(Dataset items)
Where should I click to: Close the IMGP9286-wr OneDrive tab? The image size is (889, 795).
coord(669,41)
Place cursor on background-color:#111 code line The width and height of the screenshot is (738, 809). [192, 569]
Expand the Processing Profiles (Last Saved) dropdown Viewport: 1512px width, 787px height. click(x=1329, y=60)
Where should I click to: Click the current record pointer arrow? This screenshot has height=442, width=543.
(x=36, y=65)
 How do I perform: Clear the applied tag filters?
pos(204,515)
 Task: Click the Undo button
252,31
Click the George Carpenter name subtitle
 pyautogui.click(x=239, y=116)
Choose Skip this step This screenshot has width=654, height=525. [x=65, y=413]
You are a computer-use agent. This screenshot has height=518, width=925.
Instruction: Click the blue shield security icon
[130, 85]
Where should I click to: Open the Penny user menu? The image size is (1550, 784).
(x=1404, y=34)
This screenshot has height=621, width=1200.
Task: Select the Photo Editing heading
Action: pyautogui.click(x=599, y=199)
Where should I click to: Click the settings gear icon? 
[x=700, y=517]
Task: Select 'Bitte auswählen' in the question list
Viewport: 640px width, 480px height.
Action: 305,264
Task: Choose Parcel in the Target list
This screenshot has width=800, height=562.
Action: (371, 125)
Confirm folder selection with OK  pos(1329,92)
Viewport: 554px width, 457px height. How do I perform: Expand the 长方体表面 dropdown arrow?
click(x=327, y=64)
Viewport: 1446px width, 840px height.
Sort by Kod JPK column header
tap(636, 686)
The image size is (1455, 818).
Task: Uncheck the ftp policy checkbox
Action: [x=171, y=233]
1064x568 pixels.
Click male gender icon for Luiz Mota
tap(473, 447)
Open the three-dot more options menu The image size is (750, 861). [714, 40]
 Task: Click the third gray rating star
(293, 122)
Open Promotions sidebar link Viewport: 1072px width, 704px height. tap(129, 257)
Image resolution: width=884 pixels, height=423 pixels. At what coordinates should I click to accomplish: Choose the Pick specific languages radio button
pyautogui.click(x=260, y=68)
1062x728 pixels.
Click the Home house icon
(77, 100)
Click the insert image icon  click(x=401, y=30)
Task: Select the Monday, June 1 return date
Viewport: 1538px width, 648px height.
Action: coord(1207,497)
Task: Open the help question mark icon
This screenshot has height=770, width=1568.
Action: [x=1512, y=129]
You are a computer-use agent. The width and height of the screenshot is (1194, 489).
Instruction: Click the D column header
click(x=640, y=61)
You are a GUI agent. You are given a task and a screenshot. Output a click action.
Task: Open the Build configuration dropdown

• Exercise directions
Only the lines containing the word "computer" should be returned from the data above.

• Problem solution
You are a computer-use agent. This screenshot has height=518, width=925.
You are a computer-use agent. The width and height of the screenshot is (1194, 489).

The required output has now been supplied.